How should billions of species observations worldwide be shared and made reusable? Many biodiversity scientists assume the ideal solution is to standardize all datasets according to a single, universal classification and aggregate them into a centralized, global repository. This ideal has known practical and theoretical limitations, however, which justifies investigating alternatives. To support better community deliberation and normative evaluation, we develop a novel conceptual framework showing how different organizational models, regulative ideals and heuristic strategies are combined to form shared infrastructures supporting data reuse.
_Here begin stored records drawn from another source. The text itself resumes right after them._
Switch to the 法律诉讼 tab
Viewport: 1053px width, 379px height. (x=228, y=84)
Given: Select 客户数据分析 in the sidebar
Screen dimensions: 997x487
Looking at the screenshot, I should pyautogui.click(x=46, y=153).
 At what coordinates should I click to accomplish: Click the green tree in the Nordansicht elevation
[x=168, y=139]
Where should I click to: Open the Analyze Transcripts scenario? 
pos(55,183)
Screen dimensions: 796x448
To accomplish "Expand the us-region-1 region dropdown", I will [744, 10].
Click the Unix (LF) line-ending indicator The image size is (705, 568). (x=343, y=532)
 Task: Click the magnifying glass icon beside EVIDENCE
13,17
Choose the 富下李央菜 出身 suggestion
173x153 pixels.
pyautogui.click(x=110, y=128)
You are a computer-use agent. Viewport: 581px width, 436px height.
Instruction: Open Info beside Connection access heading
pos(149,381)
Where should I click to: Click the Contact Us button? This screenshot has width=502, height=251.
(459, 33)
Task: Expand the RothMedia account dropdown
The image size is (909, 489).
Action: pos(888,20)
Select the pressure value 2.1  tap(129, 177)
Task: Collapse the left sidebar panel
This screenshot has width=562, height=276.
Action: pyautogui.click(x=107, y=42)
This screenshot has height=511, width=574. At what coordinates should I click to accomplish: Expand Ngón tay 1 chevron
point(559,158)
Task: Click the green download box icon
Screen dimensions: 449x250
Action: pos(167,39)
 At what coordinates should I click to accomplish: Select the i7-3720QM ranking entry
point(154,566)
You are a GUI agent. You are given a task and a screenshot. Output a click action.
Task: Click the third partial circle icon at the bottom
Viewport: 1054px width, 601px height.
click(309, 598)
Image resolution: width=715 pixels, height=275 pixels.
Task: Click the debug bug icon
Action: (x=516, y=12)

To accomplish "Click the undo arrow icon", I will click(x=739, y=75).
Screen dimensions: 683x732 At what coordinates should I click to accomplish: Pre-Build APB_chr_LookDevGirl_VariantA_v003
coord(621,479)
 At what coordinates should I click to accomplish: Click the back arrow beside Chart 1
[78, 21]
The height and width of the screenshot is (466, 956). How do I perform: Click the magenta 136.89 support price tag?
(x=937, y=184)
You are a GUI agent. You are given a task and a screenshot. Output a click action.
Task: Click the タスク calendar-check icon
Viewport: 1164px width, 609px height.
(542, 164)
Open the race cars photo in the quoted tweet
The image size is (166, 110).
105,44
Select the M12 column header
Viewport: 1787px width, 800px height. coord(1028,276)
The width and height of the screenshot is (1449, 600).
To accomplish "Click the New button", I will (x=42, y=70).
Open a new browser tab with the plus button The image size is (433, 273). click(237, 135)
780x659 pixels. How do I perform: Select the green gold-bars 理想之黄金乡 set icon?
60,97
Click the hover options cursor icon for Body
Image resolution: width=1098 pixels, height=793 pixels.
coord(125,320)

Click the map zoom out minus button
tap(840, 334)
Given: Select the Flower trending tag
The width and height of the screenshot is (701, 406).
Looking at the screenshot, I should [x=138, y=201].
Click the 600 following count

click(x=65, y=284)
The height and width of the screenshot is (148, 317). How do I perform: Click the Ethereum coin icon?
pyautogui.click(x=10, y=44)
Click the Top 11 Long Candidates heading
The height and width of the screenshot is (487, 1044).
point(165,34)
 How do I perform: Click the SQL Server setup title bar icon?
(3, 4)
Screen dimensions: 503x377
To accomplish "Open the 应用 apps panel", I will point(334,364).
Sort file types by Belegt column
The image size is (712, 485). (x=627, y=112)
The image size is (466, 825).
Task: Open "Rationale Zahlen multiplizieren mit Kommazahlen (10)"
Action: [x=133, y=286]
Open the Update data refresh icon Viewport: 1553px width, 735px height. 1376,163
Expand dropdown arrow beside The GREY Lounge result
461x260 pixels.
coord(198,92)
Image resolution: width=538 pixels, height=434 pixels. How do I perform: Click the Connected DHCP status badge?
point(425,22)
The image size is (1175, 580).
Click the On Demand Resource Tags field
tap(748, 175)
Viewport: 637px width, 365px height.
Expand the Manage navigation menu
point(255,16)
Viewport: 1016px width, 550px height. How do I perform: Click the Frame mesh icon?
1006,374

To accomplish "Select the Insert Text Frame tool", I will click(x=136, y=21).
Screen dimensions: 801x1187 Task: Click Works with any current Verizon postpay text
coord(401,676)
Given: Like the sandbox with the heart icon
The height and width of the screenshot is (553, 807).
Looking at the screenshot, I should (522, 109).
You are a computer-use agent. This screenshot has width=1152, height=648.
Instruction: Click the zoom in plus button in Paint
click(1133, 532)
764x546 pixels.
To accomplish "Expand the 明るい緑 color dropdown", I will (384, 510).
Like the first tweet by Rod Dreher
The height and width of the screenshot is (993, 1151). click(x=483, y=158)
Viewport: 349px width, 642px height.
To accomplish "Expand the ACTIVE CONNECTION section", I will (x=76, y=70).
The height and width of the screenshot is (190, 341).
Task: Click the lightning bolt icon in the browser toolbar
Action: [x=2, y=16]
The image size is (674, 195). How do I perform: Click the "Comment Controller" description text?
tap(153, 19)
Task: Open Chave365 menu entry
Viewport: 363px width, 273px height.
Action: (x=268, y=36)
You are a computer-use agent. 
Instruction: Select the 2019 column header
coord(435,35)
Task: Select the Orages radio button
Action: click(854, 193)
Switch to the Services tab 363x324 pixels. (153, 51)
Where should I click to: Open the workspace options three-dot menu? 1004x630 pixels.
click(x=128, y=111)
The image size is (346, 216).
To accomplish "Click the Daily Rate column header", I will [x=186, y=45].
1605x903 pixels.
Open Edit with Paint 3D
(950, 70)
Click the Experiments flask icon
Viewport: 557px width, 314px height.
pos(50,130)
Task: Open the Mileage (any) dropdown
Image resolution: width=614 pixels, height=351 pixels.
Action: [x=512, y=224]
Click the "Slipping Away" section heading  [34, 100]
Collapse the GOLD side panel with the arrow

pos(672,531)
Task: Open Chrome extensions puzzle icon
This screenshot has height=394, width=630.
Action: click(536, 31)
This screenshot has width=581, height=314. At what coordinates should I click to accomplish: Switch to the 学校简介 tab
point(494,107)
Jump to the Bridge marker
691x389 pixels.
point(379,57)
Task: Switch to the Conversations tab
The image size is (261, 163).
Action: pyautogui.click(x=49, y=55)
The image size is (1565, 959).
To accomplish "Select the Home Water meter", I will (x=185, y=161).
The framework is anchored in a general definition of data pooling as an activity of making a taxonomically standardized body of information available for community reuse via digital infrastructure. We describe and illustrate unified and pluralistic ideals for biodiversity data pooling and show how communities may advance toward these ideals using different heuristic strategies. We present evidence for the strengths and limitations of the unification and pluralistic ideals based on systemic relationships of power, responsibility and benefit they establish among stakeholders, and we conclude the pluralistic ideal is better suited for biodiversity data.

Figure 1.

A typology for suitable management approaches to resources, modified from Ostrom et al. (62).

Figure 2.

Five epistemic-organizational models for data pooling: data aggregators, search index portals, research contractors, peer data commons and custom databases. The properties of these models are illustrated by analogous approaches to how businesses or social groups make food for broader consumption. The models rely on data standardization and preprocessing to an increasing degree from left to right.

Figure 3.

Four possible heuristics (A–D) for data pooling and their relationship to the unified and pluralistic ideals. See main text for discussion of A-D. White boxes represent distinct data portals, and colored symbols within the box represent data standardized to a local, potentially unique taxonomic classification that is not deliberately harmonized with other taxonomies. The vertical overlap in white boxes indicates where portals overlap in the scope of data they include.

Figure 4.

Two heuristic approaches to unified data pooling. (A) Image from Bisby (28), illustrating his envisioned unified hierarchy of classificatory theories for taxonomic domains. The hierarchy would enable a centralized aggregator or modular system of data pools. (B) Image from Gallagher et al. (52), illustrating a modular hub-and-spoke system for integrating trait data about species by taxonomic domains. Black circles at the edges of the network show primary data publishers or sources. Intermediate nodes show projects harmonizing data and developing standards. The central, largest node represents a trait dataset registry that functions as a basic search index portal across domains.

Figure 5.

Selected examples of North American and global biodiversity data pooling projects illustrate the current partially coordinated flow of biodiversity data (uni- or bi-directional arrows). Projects are distinguished by the geographic scale (y-axis) and type of domain used to characterize their scope (colors by column on the x-axis). The aggregator column represents some important biodiversity data pooling projects whose scopes cut across the other domain categories.